Send back the line that contains "Collapse the Advance section icon" and all lines following it through the end of the data below, exactly, omitting pictures.
════════════════
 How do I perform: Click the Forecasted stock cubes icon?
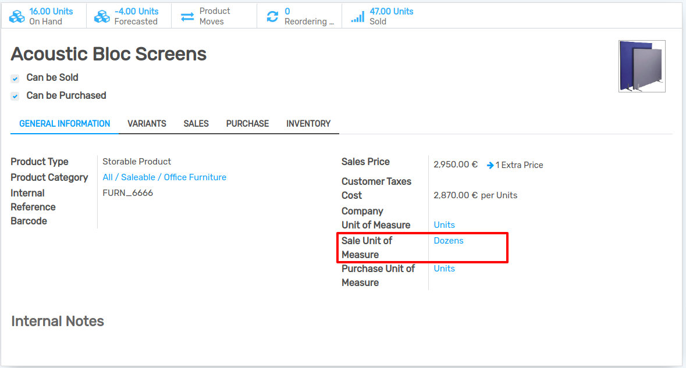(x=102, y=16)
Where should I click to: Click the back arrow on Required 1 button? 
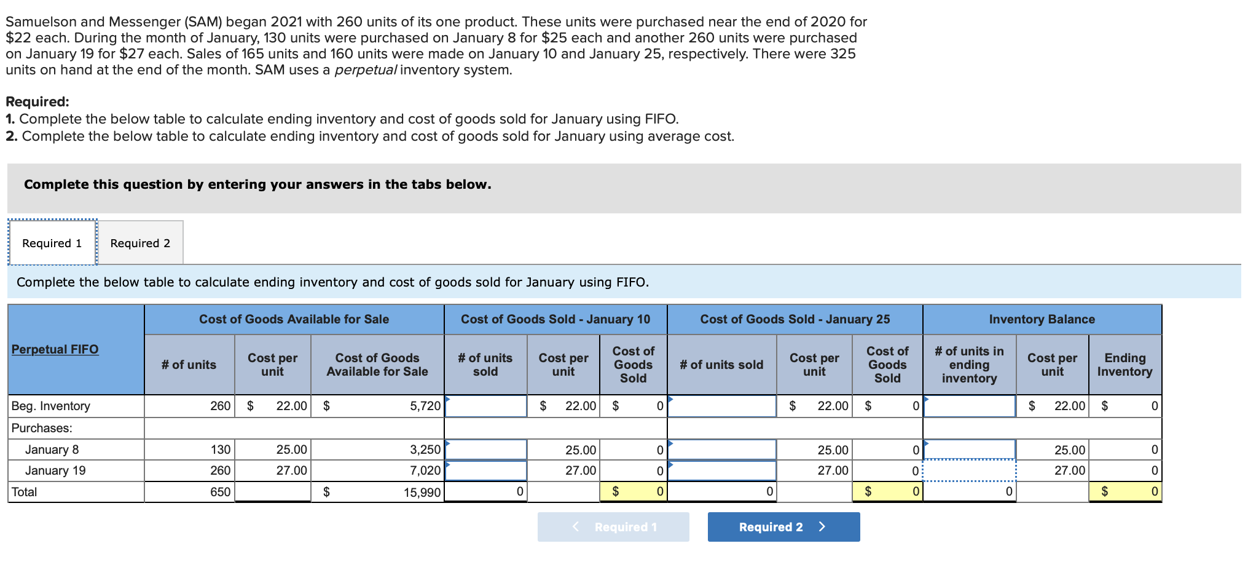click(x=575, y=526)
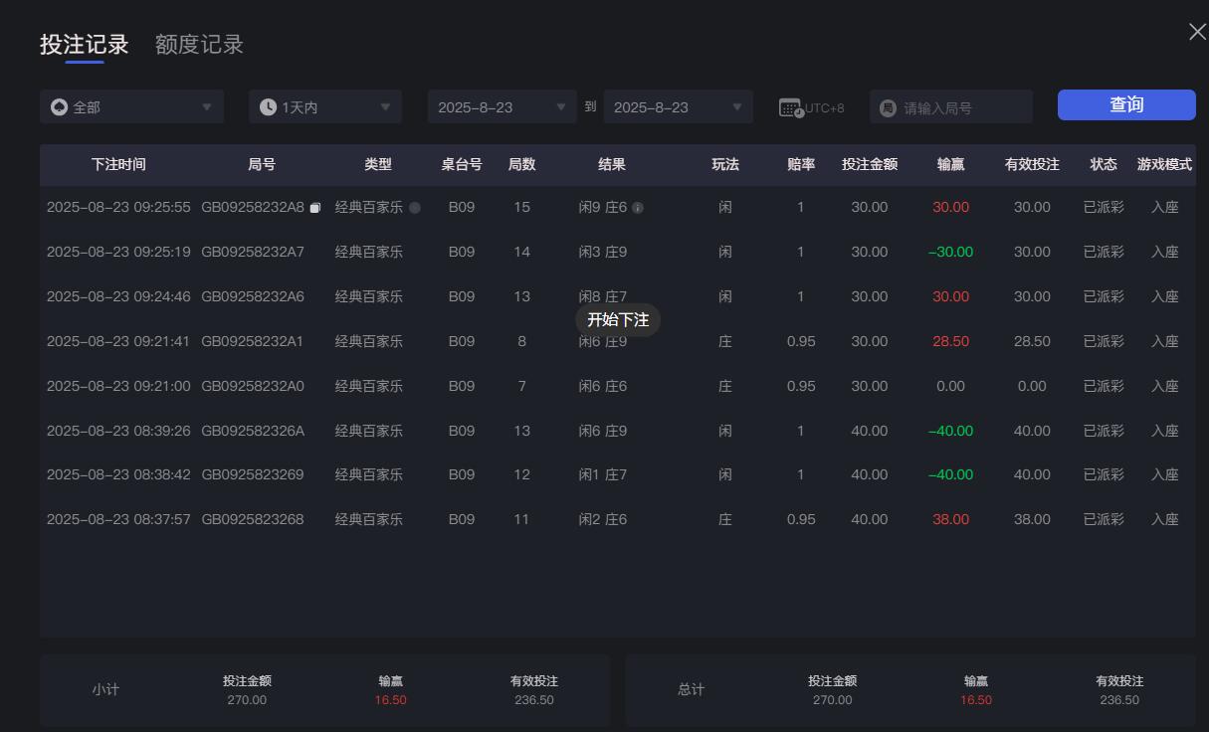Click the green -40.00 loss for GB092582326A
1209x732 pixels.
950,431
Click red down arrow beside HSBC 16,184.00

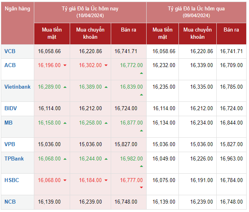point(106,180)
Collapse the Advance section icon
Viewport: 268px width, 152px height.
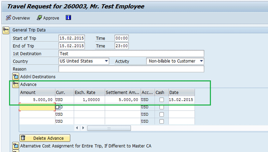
════════════════
#### ANSWER FOR THIS EXERCISE:
Collapse the Advance section icon
Viewport: 268px width, 152px height.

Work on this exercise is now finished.